RECORD EXCERPTS:
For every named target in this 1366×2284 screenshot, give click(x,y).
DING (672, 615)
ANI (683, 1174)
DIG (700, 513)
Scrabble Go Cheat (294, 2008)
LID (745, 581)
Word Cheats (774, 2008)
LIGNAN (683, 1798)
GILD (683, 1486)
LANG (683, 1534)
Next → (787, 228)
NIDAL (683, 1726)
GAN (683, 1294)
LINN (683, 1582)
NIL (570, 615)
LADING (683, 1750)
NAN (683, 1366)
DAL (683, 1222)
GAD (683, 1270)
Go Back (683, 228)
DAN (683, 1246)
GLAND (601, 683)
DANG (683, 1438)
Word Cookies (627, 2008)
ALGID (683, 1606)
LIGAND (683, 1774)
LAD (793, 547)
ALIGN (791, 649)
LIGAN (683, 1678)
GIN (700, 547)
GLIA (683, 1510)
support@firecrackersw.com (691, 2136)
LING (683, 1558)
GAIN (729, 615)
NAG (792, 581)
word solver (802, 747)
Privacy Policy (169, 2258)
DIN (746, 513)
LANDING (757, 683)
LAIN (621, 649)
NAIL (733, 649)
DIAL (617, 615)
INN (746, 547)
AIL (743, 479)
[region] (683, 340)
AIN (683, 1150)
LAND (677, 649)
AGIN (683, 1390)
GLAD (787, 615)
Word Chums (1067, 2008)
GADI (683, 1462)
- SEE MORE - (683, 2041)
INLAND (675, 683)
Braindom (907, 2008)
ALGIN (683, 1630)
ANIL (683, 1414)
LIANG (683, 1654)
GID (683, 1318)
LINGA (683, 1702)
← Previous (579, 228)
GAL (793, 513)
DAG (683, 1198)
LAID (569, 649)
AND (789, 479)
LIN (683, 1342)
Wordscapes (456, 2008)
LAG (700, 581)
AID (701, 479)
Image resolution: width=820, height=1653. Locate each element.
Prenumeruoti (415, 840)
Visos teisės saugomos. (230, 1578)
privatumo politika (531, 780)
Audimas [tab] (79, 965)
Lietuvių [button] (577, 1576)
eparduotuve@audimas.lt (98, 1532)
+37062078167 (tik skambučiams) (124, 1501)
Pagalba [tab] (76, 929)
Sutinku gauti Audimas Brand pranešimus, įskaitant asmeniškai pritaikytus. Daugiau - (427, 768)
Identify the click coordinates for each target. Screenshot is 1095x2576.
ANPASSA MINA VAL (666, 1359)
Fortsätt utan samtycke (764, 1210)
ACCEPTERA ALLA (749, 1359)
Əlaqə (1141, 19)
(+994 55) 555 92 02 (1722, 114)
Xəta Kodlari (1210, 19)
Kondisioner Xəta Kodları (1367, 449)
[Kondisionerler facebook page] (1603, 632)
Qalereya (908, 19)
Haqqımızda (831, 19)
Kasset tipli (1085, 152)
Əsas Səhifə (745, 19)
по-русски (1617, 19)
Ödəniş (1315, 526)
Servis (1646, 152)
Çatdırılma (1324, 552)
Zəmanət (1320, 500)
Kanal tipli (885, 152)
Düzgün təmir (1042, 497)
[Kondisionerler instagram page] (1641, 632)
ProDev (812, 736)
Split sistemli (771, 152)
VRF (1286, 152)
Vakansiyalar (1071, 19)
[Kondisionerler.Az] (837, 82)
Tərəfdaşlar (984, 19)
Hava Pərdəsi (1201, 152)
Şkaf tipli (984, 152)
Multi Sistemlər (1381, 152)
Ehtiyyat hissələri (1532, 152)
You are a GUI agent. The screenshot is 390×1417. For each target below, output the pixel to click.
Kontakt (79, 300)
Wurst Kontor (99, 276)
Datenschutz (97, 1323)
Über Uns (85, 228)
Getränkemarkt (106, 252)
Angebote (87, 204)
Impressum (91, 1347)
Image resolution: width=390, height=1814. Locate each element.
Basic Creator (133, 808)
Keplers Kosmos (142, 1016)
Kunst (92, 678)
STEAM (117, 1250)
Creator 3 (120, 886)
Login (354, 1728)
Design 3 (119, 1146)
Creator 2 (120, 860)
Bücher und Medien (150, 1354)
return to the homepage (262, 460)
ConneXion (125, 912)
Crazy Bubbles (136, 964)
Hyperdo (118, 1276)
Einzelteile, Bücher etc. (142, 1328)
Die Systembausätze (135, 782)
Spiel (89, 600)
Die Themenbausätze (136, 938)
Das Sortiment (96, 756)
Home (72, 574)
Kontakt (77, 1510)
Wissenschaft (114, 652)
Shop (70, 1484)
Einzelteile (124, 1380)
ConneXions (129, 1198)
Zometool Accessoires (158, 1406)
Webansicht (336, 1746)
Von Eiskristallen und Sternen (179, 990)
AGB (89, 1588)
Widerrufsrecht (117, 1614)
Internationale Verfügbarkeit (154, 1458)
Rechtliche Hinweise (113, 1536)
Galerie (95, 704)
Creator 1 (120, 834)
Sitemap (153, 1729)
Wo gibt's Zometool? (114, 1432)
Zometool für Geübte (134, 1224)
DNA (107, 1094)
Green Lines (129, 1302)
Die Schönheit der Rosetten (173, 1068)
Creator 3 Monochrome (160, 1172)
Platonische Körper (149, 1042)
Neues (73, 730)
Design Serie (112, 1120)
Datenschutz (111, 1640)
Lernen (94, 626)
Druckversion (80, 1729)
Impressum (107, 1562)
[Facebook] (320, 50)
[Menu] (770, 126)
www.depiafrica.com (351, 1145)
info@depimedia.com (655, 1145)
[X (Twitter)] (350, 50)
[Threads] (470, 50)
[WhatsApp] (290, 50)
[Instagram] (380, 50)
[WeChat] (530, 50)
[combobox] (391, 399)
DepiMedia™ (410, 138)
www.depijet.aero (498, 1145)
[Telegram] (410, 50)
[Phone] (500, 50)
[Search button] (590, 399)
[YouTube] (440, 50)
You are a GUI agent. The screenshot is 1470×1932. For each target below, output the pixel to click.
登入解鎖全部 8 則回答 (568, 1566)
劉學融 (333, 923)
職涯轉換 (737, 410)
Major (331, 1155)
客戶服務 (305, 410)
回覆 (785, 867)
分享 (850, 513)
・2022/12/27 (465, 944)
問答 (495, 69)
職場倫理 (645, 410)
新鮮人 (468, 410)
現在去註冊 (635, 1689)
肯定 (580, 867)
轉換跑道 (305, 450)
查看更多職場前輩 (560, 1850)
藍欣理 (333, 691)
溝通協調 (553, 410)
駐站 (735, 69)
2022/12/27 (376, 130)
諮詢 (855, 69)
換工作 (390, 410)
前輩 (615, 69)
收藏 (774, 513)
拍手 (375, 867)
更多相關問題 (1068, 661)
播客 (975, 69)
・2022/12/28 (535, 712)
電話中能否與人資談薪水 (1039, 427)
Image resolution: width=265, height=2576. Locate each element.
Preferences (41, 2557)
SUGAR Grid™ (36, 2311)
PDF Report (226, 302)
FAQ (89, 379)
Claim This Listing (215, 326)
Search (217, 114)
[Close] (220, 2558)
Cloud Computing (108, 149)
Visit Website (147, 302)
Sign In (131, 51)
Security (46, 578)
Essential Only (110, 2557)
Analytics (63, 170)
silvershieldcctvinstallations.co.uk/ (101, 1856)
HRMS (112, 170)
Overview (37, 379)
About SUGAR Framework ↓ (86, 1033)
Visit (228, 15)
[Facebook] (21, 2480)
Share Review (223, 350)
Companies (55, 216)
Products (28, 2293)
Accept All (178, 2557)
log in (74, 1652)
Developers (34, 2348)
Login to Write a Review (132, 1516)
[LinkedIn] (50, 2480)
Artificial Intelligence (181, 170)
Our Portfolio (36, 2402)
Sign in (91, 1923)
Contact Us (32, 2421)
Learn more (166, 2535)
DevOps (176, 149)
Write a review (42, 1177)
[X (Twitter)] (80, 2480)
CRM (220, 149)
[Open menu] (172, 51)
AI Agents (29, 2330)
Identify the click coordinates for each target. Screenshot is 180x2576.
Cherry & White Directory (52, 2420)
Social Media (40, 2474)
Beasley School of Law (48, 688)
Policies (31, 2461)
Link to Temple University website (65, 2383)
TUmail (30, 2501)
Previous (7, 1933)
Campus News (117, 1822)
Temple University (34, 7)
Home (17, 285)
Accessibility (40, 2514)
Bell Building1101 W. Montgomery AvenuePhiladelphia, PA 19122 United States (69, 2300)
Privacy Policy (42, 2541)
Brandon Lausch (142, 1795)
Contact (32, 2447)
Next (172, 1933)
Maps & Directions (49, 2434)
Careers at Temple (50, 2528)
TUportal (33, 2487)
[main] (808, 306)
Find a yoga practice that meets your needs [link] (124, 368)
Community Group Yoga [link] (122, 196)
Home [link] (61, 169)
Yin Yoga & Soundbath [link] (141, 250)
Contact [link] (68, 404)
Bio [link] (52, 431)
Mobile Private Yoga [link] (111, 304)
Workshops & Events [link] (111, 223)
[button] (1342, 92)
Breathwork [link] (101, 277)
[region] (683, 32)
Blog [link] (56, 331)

WORK TASK: Of the lines in the data above, some may include the word "pixel"; state how many, with no added words.

ANSWER TO THIS PROBLEM: 2